Theoretically, there is no need for a contract if family members or friends borrow money from each other. It still makes sense. “You should make very clear rules about the loan so that there are no misunderstandings. This is even more important in the family circle than if you lend something to strangers,” says Bergdolt. Nobody should interpret this as a sign of a lack of trust. Better than trying to protect the relationship. Because many friendships and family ties have been broken because of arguments about money.

A private loan can be arranged very easily. A contract you have written yourself is sufficient. It should state in simple terms what amount is being borrowed from whom and for what period of time. If you don’t have the confidence to draw up such a contract yourself, you can also get a free sample from the Internet.

It is important to give the names and addresses of both contractual partners and to record in writing that the money will be paid back. It makes sense to arrange a fixed date for this or even a repayment plan for larger sums. This prevents tussles over money if there are different ideas about when the loan should be paid off.

If, on the other hand, a loan is open-ended, it only has to be repaid after termination. What this means for the debtor is that he has to repay the sum in one fell swoop within three months. This is not always possible for larger sums. Both lender and borrower must sign the contract. It is best to transfer the borrowed amount afterwards. In this way, proof of the loan can be provided in the event of a dispute. If it is handed over in cash, this should also be recorded in writing and acknowledged.

If there are loans in the family, it is also advisable to talk about it with other family members. “Unequal treatment between siblings is always difficult. That’s why you should never hide a private loan, but rather disclose all agreements about it,” advises lawyer Bergdolt.

Unlike a bank, relatives or friends do not have to charge interest on money they borrow. Many people certainly rely on this when they pump up those around them. But that can backfire. If there is no or very low interest, the tax office can interpret a private loan as a gift. This is not a problem as long as the allowance is adhered to. For children this is 400,000 euros within ten years; grandchildren can receive 200,000 euros. Friends and distant relatives, on the other hand, only have an allowance of 20,000 euros. If the amount is above this, gift tax may apply.
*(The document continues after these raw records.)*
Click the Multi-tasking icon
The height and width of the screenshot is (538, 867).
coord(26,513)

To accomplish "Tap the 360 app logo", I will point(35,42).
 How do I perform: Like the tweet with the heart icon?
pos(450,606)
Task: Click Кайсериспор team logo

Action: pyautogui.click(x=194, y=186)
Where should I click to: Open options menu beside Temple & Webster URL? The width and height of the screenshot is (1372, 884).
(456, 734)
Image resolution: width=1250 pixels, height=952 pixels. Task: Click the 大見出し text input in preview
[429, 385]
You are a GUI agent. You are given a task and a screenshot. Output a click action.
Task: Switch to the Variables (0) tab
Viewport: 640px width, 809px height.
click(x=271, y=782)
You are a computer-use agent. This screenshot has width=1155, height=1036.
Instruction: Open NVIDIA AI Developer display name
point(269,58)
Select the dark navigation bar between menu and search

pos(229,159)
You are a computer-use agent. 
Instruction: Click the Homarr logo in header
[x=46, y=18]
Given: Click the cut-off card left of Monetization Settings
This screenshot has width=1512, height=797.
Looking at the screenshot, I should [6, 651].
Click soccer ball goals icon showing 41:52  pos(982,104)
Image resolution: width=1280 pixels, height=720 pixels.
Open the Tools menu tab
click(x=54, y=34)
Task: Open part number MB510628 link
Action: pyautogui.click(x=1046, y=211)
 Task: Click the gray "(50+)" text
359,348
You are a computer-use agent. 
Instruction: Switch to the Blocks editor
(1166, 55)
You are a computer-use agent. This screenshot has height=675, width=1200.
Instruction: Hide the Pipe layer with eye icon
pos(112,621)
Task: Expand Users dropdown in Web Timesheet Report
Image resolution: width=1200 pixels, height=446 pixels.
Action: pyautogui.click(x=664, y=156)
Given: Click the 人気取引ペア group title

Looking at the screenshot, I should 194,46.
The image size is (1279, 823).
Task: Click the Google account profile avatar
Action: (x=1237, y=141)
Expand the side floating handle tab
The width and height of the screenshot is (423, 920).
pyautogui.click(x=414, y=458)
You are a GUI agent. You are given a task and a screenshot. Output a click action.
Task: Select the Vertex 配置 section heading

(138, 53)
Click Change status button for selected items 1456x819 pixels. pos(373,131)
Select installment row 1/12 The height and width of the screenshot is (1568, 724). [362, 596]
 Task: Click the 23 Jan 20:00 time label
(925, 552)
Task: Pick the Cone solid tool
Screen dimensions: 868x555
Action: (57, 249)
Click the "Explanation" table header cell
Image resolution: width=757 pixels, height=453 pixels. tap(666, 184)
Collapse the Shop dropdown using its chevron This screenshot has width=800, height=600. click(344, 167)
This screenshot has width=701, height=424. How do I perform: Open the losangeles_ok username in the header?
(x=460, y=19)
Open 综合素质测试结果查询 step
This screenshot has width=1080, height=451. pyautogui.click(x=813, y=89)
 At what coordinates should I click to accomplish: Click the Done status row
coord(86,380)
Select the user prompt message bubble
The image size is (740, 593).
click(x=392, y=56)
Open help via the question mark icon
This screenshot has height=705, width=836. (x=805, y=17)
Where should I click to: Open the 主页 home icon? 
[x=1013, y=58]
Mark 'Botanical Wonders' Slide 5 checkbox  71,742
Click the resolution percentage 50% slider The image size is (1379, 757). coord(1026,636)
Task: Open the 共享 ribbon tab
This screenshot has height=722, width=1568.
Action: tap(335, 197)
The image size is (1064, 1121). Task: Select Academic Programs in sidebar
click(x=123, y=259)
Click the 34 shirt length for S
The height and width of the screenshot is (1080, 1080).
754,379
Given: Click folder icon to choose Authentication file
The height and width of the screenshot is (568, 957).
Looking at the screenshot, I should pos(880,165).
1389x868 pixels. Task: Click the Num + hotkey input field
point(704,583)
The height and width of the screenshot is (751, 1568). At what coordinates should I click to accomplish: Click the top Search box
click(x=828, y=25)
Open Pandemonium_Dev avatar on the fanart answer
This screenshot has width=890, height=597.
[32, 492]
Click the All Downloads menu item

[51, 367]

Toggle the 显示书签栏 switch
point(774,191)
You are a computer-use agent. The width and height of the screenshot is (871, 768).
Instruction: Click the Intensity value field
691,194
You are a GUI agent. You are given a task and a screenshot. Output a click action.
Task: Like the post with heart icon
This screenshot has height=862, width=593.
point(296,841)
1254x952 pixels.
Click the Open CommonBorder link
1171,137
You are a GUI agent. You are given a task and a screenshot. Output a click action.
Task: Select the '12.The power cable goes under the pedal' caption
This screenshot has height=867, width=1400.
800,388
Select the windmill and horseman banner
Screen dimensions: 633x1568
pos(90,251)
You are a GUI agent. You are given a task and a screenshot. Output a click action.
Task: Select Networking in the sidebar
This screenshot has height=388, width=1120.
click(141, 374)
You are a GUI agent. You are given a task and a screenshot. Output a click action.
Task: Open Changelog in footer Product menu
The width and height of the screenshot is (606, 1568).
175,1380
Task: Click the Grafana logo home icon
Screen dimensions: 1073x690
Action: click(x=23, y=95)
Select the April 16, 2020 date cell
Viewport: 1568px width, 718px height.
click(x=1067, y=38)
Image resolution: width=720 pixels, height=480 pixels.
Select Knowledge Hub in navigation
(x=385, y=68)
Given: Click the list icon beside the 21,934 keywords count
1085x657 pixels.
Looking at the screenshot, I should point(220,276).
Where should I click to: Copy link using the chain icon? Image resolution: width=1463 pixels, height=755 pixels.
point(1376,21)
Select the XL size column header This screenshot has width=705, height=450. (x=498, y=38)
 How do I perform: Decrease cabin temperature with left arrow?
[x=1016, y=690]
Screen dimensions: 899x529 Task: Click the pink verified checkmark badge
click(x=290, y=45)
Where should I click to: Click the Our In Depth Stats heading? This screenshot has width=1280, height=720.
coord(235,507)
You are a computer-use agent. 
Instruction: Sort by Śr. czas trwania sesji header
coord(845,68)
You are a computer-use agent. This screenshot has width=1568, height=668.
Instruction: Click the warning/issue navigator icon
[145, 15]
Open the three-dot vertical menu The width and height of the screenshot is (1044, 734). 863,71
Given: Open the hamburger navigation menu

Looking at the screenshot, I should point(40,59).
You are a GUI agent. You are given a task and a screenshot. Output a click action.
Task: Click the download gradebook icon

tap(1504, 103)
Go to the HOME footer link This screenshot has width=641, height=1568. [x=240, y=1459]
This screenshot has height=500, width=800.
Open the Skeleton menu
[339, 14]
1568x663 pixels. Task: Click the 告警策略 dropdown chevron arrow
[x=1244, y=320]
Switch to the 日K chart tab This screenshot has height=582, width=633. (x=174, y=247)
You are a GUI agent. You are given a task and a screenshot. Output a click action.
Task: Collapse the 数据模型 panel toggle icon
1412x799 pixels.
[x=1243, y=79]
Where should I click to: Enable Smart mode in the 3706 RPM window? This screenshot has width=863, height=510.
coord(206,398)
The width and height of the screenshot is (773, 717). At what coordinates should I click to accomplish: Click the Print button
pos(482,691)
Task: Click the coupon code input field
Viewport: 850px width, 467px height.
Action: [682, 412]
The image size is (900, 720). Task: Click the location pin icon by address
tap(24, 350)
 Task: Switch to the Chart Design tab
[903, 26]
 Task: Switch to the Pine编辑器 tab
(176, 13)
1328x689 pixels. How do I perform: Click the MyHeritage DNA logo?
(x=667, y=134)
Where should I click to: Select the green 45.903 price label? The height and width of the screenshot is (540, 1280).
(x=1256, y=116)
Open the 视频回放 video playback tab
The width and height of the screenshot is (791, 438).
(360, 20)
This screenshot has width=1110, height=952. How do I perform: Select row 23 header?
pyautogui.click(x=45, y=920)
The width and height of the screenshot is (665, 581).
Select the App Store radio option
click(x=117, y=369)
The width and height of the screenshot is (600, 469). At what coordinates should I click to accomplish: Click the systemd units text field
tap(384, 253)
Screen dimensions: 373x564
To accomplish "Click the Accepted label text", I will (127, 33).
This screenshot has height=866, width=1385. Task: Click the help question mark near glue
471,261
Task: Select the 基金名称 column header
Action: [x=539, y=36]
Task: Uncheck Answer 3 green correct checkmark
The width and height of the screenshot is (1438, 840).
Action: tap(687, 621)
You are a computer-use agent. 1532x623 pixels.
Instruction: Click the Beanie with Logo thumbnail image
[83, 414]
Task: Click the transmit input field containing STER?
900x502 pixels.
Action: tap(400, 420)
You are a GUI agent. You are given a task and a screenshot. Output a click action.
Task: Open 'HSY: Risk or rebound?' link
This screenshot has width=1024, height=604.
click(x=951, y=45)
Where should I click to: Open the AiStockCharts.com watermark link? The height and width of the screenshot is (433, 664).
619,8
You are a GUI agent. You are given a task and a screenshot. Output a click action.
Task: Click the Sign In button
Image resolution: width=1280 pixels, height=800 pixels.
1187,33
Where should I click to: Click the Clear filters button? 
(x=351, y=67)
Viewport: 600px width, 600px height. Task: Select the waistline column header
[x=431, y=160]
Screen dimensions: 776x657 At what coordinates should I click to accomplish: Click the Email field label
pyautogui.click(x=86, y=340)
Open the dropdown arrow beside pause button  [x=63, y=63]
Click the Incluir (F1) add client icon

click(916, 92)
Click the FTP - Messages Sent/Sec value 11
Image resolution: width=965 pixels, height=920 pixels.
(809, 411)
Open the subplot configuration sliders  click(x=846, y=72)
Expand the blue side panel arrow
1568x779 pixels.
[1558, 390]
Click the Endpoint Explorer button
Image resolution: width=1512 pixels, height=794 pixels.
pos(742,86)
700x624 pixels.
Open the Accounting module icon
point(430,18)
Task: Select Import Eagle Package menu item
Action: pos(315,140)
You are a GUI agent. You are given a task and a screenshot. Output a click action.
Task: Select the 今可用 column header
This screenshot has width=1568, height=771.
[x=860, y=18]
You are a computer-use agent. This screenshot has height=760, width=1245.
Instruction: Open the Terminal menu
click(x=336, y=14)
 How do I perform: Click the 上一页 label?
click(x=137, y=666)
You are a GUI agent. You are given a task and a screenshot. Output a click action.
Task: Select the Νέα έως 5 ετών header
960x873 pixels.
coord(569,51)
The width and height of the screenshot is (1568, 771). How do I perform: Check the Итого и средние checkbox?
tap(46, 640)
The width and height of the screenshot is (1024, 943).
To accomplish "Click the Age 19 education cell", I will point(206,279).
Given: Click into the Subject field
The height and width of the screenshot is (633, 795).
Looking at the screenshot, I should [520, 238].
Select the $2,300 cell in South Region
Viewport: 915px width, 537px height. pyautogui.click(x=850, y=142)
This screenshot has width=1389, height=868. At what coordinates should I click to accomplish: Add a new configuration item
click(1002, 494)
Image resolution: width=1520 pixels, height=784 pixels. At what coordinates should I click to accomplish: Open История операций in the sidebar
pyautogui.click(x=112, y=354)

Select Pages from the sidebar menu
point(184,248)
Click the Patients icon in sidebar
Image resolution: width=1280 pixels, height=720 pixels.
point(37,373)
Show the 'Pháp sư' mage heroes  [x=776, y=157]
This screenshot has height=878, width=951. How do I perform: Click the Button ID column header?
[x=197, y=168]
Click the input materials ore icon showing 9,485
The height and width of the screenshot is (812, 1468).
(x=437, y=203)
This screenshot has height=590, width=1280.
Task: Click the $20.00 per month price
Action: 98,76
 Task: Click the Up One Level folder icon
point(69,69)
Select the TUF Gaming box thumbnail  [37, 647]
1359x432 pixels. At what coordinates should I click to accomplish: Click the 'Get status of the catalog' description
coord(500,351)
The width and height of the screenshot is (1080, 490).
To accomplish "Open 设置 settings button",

It is therefore advisable to charge interest on personal loans, especially for larger sums. “It must correspond to a standard market level that would be agreed with third parties such as banks. Then the interest can even be stated at the tax office,” explains Bergdolt. This means that the lender should base his interest on the current interest rate that a bank would charge for a loan. He must report his interest income to the tax office with his tax return. There is a 25 percent capital gains tax and, if applicable, solidarity surcharge and church tax, just like on the income from other financial transactions.

However, the interest income is spared if the lender has not yet exhausted its savings allowance of 1,000 euros. Anyone who borrows money and pays interest on it can save taxes if they use the borrowed capital to earn money. This is the case, for example, if the borrower uses it to buy an apartment and then rents it out.

You should only lend money to friends and relatives if you are sure that they will pay you back. Things can still go wrong. “In an emergency, you have to sue – even against relatives or friends. You have a better chance if there is a contract for the loan,” explains Bergdolt. However, she recommends that if there are disputes in your close environment, you should first try mediation out of court. If the repayment fails, the lender is often left with the loss. If there is no money to pay off the loan, nothing can be seized. After all, if the loan is definitely not repaid, the lender can offset its loss against other capital income and thus save taxes.

Editor’s note: This article first appeared on “Capital”.